(Stored records)
▶

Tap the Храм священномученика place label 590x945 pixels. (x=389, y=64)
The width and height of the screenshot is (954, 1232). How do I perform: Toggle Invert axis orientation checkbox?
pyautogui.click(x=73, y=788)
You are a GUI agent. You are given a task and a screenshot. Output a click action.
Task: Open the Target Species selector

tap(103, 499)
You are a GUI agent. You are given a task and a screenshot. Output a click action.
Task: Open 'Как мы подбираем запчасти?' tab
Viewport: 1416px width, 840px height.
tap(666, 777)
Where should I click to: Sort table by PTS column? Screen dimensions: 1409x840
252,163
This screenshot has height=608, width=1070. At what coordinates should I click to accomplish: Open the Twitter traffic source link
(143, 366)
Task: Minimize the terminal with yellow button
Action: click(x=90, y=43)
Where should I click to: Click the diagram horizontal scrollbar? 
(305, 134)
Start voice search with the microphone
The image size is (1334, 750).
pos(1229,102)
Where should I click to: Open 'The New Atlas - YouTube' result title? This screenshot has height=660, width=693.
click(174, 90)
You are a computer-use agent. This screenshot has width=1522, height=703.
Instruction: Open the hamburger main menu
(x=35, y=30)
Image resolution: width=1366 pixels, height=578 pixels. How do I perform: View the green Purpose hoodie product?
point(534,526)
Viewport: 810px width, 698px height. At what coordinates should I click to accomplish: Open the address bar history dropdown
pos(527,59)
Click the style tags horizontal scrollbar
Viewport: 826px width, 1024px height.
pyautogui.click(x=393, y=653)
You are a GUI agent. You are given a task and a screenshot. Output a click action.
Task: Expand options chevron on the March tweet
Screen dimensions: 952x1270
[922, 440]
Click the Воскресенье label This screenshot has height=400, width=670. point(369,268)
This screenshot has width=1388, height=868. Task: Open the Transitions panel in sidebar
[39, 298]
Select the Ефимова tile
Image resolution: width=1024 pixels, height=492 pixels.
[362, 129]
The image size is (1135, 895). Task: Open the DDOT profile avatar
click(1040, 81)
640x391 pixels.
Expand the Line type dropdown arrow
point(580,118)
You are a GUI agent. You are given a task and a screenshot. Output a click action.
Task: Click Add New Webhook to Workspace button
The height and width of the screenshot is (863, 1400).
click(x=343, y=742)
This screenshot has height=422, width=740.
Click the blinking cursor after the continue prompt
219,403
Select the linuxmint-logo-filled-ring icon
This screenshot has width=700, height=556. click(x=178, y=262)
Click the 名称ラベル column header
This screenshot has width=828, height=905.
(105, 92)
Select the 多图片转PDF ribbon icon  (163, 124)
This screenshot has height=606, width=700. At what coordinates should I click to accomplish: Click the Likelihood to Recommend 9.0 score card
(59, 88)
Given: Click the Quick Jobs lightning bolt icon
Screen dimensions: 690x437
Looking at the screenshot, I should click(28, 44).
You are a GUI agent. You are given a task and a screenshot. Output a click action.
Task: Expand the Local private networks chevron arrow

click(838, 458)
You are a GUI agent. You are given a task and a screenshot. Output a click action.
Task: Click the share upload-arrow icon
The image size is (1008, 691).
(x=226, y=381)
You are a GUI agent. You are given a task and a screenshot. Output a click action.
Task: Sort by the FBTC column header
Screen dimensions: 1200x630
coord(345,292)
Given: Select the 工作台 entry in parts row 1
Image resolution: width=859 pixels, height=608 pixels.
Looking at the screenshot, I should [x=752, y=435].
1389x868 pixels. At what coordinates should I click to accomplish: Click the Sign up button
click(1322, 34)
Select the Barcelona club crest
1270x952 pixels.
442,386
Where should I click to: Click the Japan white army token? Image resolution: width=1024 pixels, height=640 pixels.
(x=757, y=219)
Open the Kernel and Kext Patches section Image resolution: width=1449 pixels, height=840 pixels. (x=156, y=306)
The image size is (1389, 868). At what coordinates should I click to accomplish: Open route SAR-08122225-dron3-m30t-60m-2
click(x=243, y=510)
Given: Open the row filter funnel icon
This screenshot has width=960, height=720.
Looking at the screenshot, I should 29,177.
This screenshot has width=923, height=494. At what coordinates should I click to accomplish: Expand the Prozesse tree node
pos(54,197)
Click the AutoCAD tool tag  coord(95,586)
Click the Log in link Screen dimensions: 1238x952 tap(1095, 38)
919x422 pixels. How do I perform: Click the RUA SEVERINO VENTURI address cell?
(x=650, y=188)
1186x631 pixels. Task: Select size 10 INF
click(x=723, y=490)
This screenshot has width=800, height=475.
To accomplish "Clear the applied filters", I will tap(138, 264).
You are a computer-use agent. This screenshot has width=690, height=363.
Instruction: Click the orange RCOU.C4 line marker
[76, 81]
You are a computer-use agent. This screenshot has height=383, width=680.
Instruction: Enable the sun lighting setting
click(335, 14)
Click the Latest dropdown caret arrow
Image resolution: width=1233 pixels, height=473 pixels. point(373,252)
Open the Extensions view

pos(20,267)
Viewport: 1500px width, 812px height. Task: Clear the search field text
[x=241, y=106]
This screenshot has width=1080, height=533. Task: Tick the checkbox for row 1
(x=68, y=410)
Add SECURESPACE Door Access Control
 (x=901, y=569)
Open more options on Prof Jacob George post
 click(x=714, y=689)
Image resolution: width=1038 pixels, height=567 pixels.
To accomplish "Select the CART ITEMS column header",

◀

▶ _Task description_
One stretch of the lines above is wanted, from the line that contains "Click the Воскресенье" through the line that contains "640x391 pixels.". Output it exactly.

▶ _Output for this task_
Click the Воскресенье label This screenshot has height=400, width=670. point(369,268)
This screenshot has width=1388, height=868. Task: Open the Transitions panel in sidebar
[39, 298]
Select the Ефимова tile
Image resolution: width=1024 pixels, height=492 pixels.
[362, 129]
The image size is (1135, 895). Task: Open the DDOT profile avatar
click(1040, 81)
640x391 pixels.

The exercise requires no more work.